Everything You Want Is On The Other Side of Fear

“Everything you want is on the other side of fear” -Jack Canfield

“Everything you want is on the other side of fear.” – Jack Canfield

I have always loved this quote by Jack Canfield. The first time I read it I was immediately hit by the intensity of the truth behind those words.

“Could it really be that simple?” I thought to myself, but even as I had that thought, I knew it was that simple.

I also knew—it scared me. I was afraid of the idea of facing my fears…

If everything I wanted in love and relationships was on the other side of fear, and the only thing I really had to fear, as FDR famously put it, was fear itself, why did I feel such butterflies in my stomach? The possibility that life really might be just that simple, that everything I ever wanted might truly be waiting for me just over there on the other side of my fears, made me feel scared! Why??

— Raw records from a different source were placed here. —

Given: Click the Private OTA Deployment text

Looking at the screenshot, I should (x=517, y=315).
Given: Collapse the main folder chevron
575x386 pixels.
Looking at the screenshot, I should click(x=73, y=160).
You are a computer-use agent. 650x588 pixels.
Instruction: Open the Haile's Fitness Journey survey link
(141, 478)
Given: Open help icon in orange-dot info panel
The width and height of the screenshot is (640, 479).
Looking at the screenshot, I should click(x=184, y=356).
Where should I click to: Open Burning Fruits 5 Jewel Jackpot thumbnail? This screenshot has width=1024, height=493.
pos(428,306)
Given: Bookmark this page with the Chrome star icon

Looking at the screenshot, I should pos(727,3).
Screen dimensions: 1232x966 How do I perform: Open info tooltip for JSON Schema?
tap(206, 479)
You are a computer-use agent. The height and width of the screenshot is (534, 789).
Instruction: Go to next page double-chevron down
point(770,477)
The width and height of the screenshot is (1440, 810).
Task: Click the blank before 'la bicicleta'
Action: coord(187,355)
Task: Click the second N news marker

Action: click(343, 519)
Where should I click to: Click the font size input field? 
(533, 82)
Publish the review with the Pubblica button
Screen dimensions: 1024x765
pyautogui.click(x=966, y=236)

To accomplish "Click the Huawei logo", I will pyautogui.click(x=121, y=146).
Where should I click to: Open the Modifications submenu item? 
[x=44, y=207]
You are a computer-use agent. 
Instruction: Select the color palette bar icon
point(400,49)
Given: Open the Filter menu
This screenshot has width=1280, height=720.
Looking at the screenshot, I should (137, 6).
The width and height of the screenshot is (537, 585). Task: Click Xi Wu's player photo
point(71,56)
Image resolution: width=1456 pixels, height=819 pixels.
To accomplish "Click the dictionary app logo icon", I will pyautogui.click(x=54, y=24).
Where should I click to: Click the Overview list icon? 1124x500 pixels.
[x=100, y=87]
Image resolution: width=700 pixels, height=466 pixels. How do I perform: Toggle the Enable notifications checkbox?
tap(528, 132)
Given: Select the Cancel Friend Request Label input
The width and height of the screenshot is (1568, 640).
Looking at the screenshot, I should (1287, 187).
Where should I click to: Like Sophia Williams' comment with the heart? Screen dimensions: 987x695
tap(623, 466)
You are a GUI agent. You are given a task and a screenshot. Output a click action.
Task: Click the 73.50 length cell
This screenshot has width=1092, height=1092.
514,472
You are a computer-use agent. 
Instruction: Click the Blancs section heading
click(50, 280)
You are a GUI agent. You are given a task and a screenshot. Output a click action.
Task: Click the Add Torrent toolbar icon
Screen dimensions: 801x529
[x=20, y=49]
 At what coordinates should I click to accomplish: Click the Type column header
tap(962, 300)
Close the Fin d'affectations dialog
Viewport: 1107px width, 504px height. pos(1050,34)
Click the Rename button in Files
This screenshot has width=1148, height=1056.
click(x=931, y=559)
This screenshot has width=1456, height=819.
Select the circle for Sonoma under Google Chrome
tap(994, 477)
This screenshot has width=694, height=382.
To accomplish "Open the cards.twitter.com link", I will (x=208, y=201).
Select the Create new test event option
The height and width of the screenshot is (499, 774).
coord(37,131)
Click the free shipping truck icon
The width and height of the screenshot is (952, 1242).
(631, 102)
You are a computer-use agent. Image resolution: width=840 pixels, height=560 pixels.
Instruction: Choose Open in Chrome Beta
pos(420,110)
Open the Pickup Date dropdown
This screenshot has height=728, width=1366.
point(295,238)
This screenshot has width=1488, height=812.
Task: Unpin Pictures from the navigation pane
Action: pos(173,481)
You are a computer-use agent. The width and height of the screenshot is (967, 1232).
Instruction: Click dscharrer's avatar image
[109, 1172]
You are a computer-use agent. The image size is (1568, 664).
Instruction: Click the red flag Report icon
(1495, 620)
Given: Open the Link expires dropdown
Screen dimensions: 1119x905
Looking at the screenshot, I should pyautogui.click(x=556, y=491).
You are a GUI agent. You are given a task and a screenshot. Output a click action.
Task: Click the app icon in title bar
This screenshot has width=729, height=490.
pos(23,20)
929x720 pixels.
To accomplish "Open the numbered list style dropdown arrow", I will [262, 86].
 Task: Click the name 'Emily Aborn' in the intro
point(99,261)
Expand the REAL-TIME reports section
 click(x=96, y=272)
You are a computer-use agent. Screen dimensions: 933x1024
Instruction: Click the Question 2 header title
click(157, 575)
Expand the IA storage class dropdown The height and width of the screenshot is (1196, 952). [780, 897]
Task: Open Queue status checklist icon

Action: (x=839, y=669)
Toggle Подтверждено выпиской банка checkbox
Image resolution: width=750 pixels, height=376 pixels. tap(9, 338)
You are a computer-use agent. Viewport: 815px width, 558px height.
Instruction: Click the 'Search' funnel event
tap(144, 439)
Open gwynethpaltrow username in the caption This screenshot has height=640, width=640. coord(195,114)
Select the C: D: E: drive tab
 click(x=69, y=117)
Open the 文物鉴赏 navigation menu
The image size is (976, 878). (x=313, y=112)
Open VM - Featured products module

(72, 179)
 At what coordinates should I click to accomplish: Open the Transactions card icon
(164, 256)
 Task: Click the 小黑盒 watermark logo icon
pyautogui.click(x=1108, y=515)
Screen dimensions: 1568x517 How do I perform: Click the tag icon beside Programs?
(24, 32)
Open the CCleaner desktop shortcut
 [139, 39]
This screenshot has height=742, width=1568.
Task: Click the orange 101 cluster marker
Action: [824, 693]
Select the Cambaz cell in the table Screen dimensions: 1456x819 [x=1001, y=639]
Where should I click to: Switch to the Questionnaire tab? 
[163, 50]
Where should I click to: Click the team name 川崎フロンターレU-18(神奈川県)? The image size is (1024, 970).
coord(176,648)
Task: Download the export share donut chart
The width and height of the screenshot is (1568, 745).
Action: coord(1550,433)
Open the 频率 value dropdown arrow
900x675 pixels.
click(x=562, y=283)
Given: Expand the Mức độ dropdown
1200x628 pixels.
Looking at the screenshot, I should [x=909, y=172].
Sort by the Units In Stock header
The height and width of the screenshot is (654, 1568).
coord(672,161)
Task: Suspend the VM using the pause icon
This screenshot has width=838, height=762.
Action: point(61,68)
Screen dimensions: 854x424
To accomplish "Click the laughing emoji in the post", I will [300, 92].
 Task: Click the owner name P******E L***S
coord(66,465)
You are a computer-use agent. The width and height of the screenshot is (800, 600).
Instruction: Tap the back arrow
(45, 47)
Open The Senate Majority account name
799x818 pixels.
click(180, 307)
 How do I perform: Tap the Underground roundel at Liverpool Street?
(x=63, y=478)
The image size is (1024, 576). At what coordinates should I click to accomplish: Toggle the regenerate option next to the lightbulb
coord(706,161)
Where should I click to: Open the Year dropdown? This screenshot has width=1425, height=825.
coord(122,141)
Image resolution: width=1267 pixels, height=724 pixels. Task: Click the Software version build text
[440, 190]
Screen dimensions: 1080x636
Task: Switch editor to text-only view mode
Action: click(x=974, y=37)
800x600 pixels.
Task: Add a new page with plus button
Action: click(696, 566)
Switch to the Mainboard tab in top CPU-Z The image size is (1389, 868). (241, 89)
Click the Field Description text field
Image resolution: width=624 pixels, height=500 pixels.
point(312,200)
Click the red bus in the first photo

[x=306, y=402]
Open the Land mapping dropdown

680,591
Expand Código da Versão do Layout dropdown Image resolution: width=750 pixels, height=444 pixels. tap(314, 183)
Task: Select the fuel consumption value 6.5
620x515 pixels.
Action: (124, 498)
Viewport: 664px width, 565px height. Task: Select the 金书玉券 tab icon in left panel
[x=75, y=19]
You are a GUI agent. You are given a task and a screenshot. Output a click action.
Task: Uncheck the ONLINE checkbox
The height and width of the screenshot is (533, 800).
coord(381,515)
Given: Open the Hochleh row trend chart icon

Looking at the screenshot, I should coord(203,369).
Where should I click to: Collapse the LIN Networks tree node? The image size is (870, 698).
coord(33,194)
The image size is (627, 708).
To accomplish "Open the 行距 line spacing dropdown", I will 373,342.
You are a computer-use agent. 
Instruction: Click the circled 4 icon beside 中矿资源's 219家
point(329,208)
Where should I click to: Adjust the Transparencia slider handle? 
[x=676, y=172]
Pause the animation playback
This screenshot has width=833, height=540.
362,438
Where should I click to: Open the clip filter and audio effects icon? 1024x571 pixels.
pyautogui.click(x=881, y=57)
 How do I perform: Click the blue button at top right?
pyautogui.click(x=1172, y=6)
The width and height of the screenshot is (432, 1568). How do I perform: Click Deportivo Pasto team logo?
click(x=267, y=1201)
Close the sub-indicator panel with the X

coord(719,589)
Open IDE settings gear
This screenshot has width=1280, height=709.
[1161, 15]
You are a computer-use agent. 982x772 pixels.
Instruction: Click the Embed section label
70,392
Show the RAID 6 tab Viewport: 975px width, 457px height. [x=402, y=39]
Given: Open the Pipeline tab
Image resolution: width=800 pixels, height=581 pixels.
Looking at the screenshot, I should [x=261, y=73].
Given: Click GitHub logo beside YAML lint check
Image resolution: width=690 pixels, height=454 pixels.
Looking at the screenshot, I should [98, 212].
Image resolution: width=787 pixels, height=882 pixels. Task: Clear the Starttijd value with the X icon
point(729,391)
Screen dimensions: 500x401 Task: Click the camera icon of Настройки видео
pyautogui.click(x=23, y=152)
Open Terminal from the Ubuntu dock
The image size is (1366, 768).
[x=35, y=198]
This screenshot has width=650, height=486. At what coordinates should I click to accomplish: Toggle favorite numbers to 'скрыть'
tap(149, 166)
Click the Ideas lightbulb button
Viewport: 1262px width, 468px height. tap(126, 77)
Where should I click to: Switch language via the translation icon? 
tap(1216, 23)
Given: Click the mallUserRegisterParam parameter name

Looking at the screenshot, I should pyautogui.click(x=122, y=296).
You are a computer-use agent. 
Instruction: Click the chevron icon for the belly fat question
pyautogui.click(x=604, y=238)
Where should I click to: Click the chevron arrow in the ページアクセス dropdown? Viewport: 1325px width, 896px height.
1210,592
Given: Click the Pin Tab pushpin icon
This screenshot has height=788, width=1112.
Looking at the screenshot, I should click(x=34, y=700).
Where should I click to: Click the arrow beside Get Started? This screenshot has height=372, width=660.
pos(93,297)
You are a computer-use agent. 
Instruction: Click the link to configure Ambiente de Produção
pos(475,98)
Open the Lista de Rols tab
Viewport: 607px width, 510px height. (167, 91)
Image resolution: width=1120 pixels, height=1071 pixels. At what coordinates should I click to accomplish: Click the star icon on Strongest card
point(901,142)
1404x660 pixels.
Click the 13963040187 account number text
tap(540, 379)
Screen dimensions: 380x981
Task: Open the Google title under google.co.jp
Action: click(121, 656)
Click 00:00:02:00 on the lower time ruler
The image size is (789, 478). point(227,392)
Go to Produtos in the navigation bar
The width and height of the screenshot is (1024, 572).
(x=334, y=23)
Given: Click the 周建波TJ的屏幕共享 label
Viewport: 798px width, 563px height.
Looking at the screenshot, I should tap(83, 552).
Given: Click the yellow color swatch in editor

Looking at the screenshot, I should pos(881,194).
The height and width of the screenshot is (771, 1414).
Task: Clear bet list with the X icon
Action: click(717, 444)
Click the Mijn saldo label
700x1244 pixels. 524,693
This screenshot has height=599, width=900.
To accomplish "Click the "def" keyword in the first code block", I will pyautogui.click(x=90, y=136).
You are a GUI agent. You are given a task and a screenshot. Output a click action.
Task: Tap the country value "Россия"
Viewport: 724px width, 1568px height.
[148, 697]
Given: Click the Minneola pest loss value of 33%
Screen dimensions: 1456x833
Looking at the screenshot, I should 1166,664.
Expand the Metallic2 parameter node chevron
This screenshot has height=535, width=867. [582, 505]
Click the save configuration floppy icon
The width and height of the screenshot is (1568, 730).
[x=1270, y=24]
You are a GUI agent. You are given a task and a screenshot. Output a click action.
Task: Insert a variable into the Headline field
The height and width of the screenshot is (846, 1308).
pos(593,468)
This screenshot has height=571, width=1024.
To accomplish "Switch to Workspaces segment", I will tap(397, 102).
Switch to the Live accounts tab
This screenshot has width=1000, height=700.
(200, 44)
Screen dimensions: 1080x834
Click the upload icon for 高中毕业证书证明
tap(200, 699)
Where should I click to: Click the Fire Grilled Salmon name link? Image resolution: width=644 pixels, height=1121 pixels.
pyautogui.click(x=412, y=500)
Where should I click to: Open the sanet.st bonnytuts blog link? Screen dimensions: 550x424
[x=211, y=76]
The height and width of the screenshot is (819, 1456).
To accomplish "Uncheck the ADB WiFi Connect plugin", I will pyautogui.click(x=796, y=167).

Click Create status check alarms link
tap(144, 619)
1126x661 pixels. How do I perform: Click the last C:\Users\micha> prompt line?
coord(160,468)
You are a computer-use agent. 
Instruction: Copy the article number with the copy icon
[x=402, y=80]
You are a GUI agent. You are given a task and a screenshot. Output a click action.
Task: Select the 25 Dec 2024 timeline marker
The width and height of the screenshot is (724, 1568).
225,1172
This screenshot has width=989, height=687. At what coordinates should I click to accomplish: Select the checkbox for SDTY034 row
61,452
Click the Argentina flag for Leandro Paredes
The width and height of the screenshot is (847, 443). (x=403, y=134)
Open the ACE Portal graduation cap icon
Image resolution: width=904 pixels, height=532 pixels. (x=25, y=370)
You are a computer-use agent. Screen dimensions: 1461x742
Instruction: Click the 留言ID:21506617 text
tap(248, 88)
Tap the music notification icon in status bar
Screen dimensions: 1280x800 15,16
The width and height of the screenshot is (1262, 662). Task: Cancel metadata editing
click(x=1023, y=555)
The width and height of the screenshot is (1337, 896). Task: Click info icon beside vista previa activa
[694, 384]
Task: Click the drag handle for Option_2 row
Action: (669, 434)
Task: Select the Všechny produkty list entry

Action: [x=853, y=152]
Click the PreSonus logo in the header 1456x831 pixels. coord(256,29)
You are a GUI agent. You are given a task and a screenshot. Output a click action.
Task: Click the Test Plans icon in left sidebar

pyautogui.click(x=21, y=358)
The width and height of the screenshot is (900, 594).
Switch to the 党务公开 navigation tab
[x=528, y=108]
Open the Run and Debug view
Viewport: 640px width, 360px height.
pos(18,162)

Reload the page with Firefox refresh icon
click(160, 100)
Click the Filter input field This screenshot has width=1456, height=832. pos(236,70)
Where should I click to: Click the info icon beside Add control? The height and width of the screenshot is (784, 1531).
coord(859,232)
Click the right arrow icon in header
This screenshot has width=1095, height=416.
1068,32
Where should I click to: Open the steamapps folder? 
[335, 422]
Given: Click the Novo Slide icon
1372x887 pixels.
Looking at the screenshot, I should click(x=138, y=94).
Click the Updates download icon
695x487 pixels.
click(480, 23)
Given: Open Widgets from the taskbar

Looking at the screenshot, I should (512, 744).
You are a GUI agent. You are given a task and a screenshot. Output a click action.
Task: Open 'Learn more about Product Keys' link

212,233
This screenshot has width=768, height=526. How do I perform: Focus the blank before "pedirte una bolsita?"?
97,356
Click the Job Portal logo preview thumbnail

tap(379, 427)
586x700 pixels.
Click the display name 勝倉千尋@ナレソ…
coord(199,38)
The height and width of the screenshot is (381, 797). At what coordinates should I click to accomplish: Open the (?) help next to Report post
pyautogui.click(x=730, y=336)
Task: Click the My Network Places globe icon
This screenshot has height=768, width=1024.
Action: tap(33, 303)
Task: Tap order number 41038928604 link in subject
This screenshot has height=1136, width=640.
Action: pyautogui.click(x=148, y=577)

This is where things get really deep. It occurred to me that I was truly afraid of getting to the other side. That ‘place’ was unknown to me. It felt unfamiliar and, therefore, potentially uncomfortable. It’s a curious phenomenon when you stop to consider it. Even though the other side of fear sounds fantastic to the conscious brain, the unconscious mind is freaking out about the lack of familiar predictability in heading to such a place. And we tend to stay stuck where our subconscious mind deems it to be safe.

You know how, when you were a little kid lying in your bed at night, you would sometimes think you saw a shadow move in your closet? What would you do? Would you freeze up and lay there stick straight and petrified, staring straight up at the ceiling and refusing to look back at the closet again?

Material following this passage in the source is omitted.